- 著者: Matthew J. Niederst, Lecia V. Sequist, John T. Poirier, Craig H. Mermel, Elizabeth L. Lockerman, Angel R. Garcia, Ryohei Katayama, Carlotta Costa, Kenneth N. Ross, Teresa Moran, Emily Howe, Linnea E. Fulton, Hillary E. Mulvey, Lindsay A. Bernardo, Farhiya Mohamoud, Norikatsu Miyoshi, Paul A. VanderLaan, Daniel B. Costa, Pasi A. Jänne, Darrell R. Borger, Sridhar Ramaswamy, Toshi Shioda, Anthony J. Iafrate, Gad Getz, Charles M. Rudin, Mari Mino-Kenudson, Jeffrey A. Engelman
- Corresponding author: Jeffrey A. Engelman (Massachusetts General Hospital Cancer Center, Boston, MA)

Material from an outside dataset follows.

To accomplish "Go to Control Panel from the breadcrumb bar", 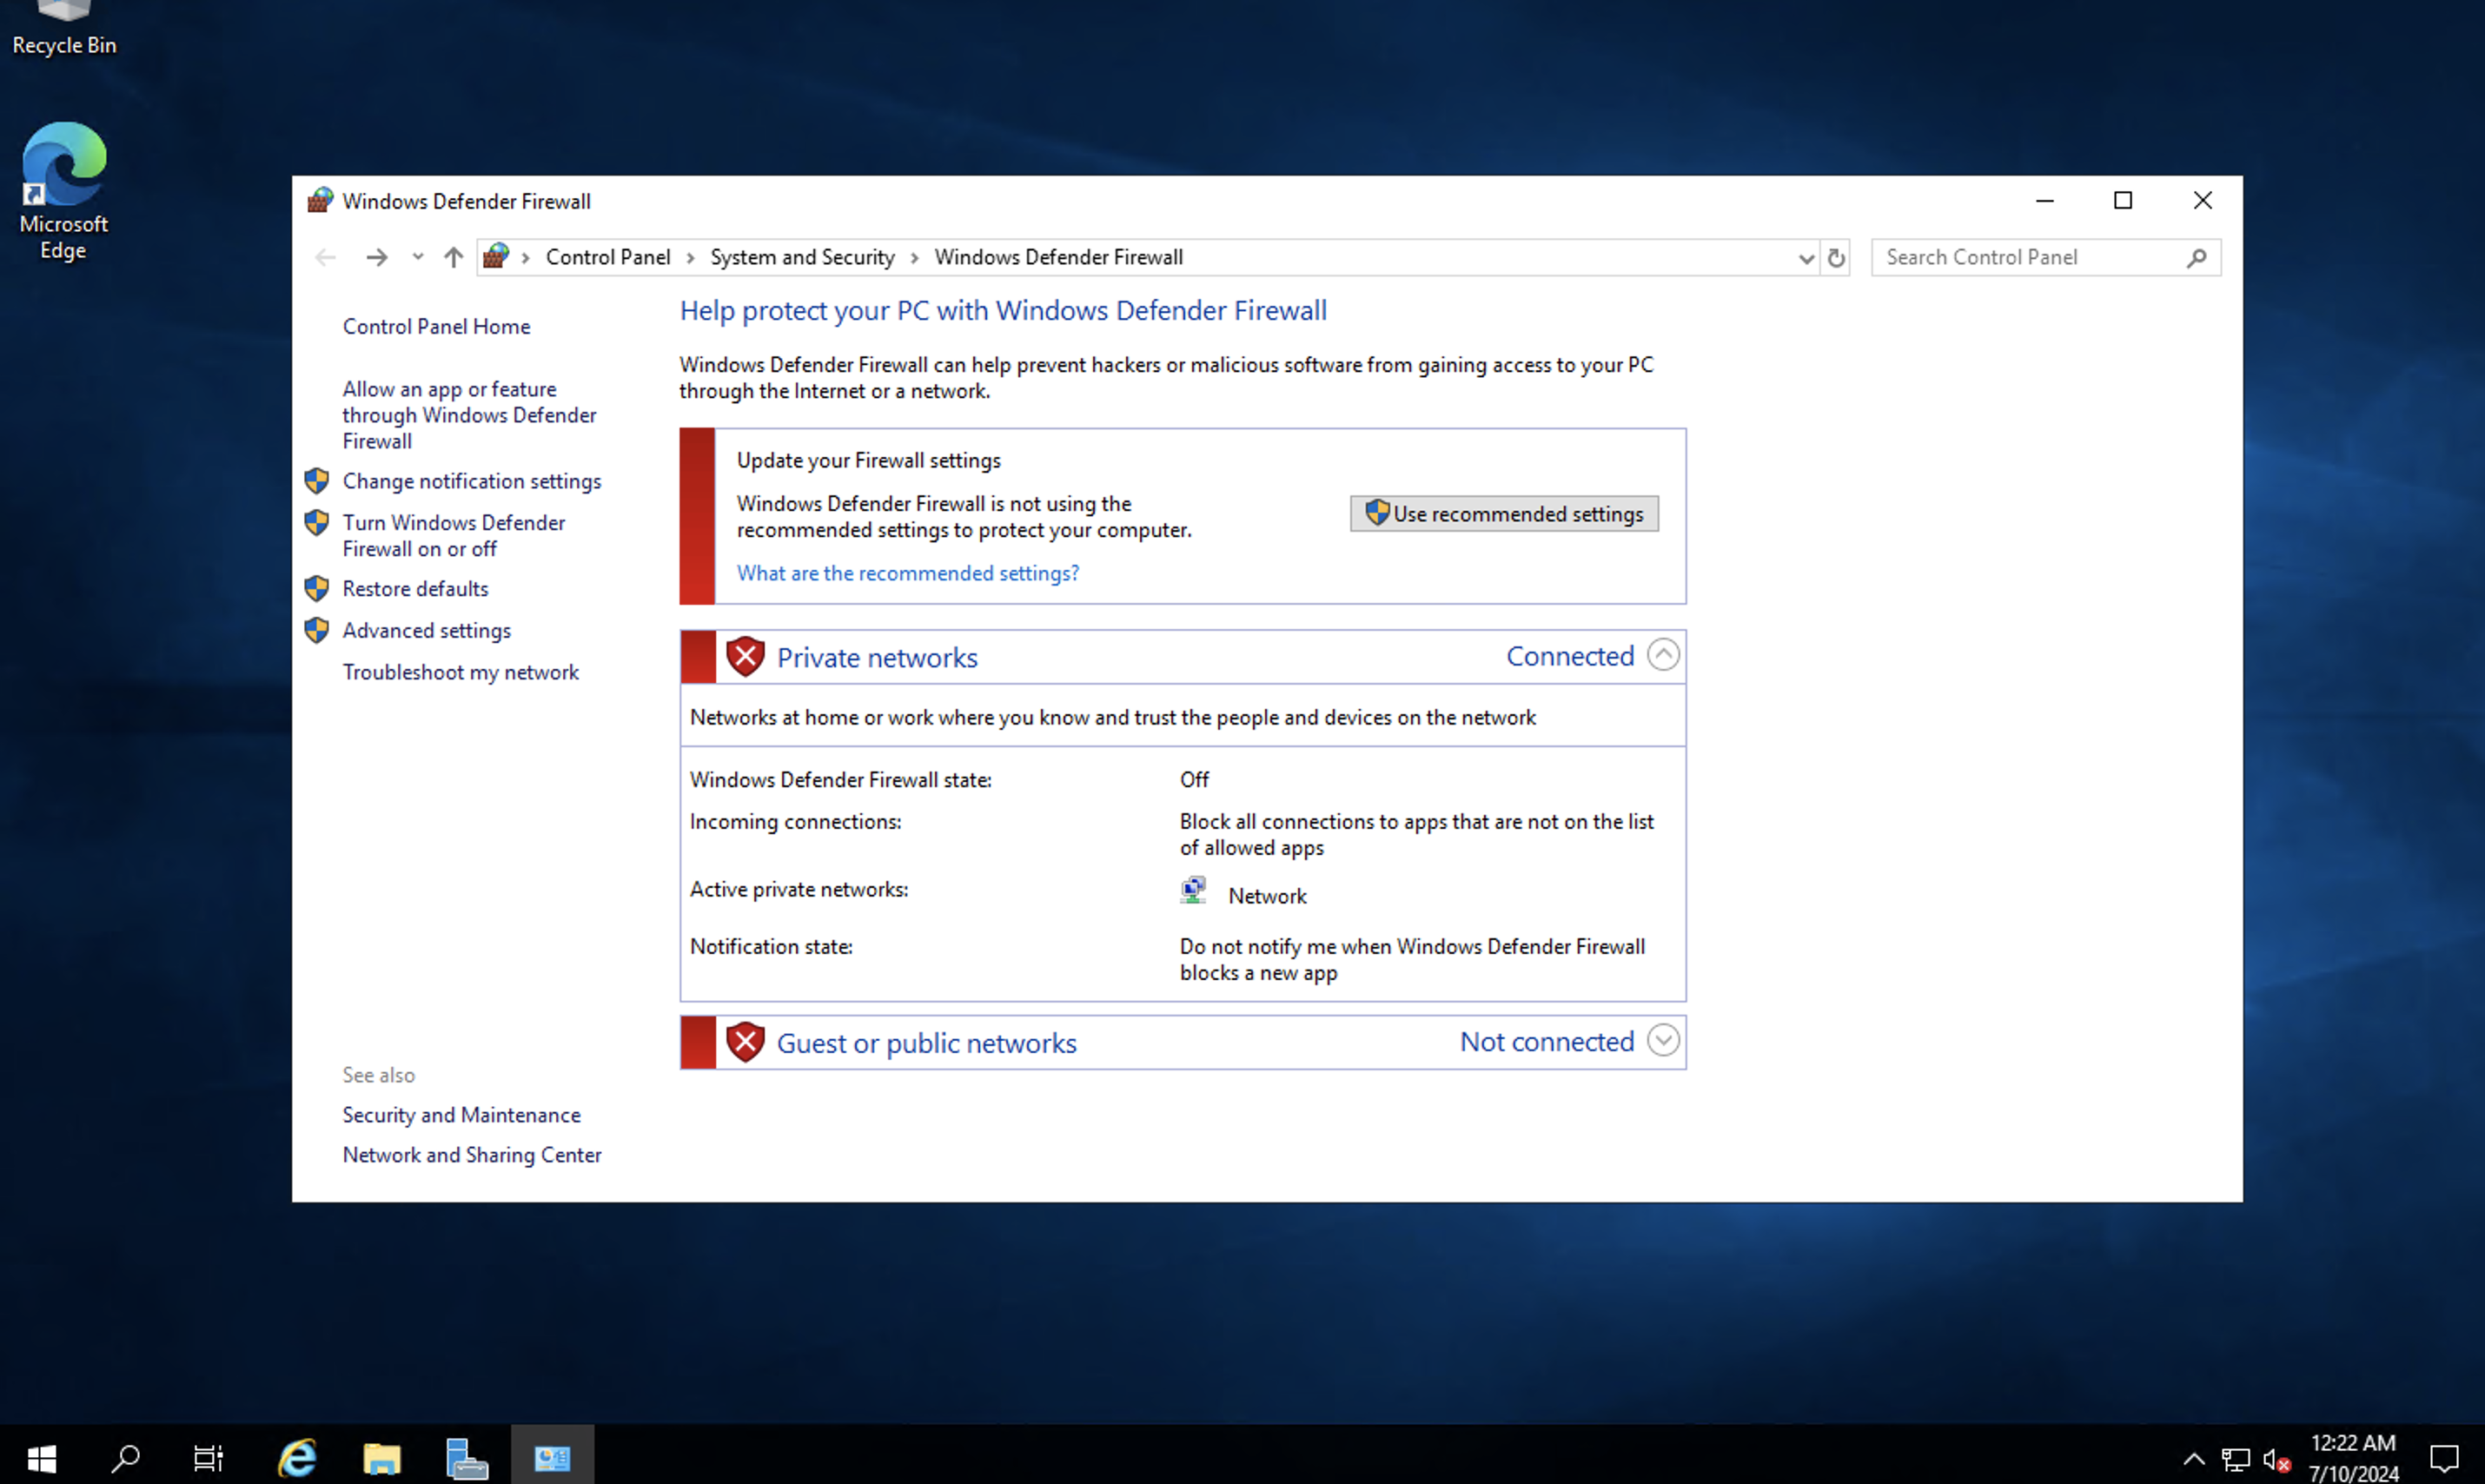I will pos(608,257).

- 雑誌: Nature Communications
- 発行年: 2015
- Epub日: 2015-03-11
- Article種別: Original Article
- PMID: 25758528
背景
EGFR変異陽性非小細胞肺癌(NSCLC)に対するEGFRチロシンキナーゼ阻害薬(TKI)であるゲフィチニブ、エルロチニブ、アファチニブは効果的な治療法であり、多くの患者で腫瘍縮小、症状緩和、化学療法と比較した予後改善が認められる Mok et al. NEnglJMed 2009、Mitsudomi et al. LancetOncol 2010、Maemondo et al. NEnglJMed 2010、Rosell et al. LancetOncol 2012、Sequist et al. JClinOncol 2013。しかし、治療開始後平均約12ヶ月で獲得耐性が生じ、病勢進行に至ることが一般的である。この獲得耐性の主要な分子機序としては、EGFR T790M二次変異(約60%)、MET遺伝子増幅、PIK3CA変異などが報告されている Engelman et al. Science 2007。

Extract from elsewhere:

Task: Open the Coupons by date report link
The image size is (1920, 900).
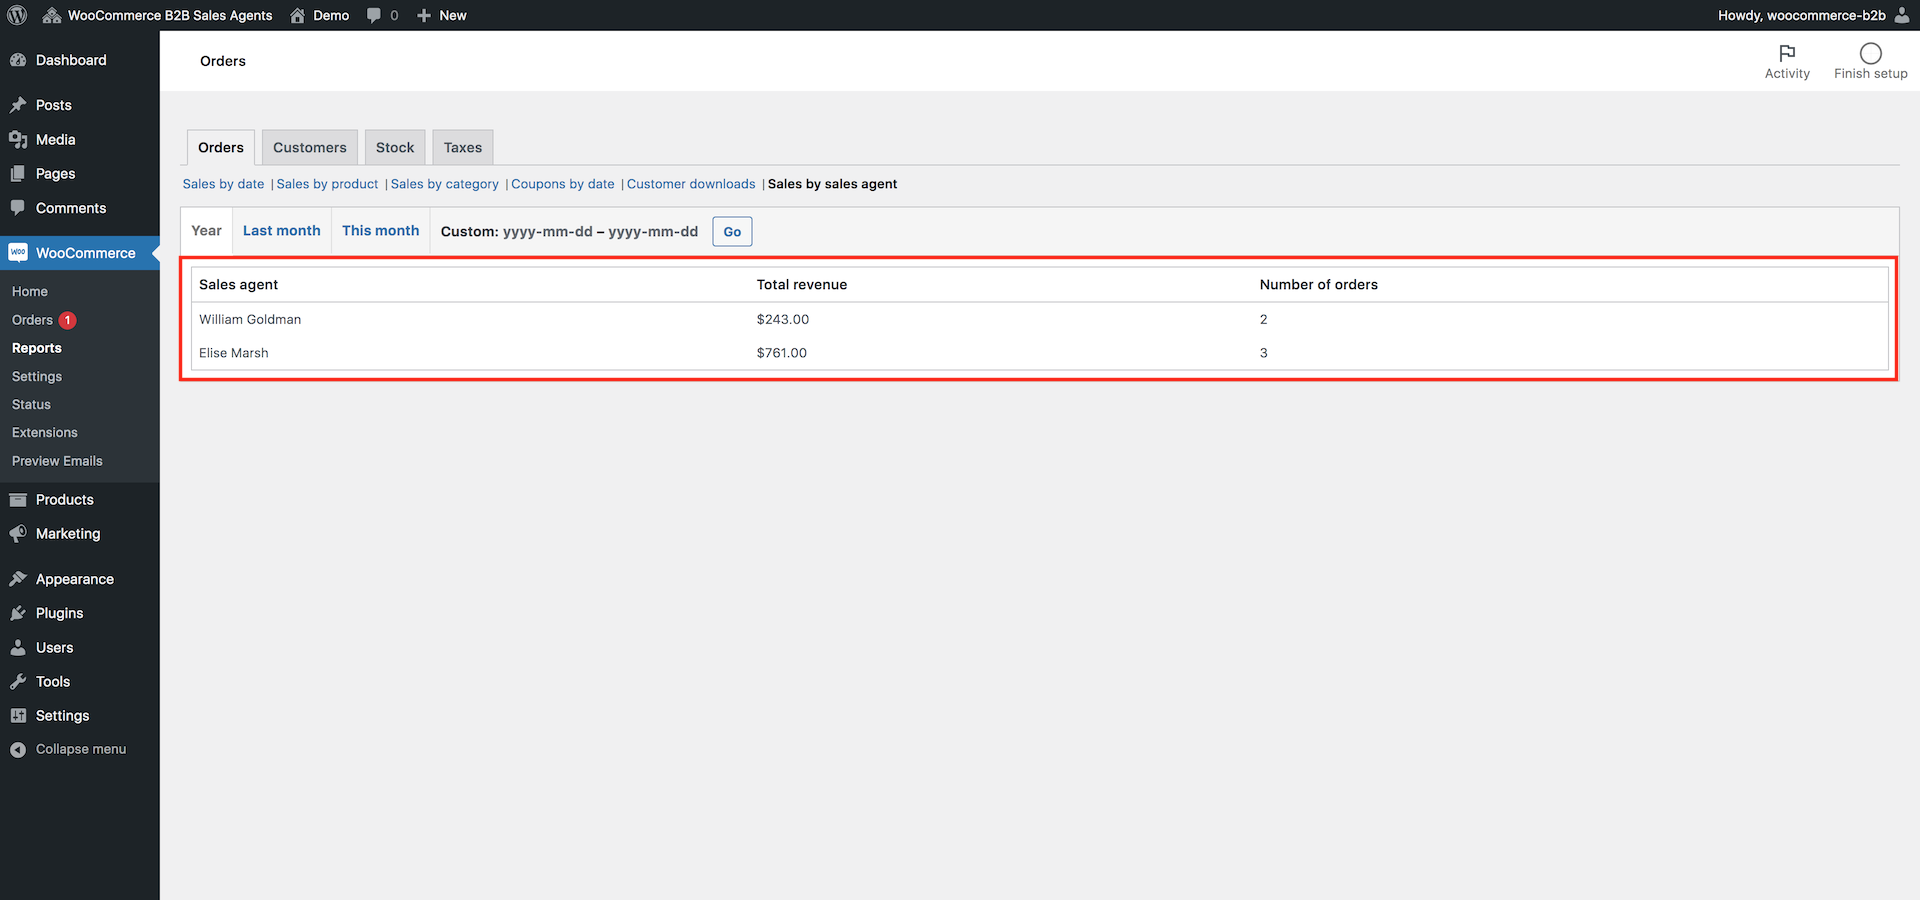Action: pyautogui.click(x=563, y=184)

これらの耐性機序の解明に貢献したのは、治療抵抗性発現時に繰り返し生検を行う研究プログラムであった。Sequist et al. SciTranslMed 2011による先行研究では、耐性獲得患者の5〜15%において、NSCLCから小細胞肺癌(SCLC)への組織学的形質転換が認められることが報告された。この形質転換したSCLCは、原発腺癌と同一のEGFR活性化変異を保持しており、これは新たな原発癌ではなく、既存の癌からの直接的な進化を示唆するものであった。しかし、この組織学的形質転換の分子機序は依然として未解明であり、EGFR-TKI耐性との関連性や、形質転換SCLCと古典的SCLCとの分子的な類似性については不明な点が多かった。この分野における知識ギャップが残されている。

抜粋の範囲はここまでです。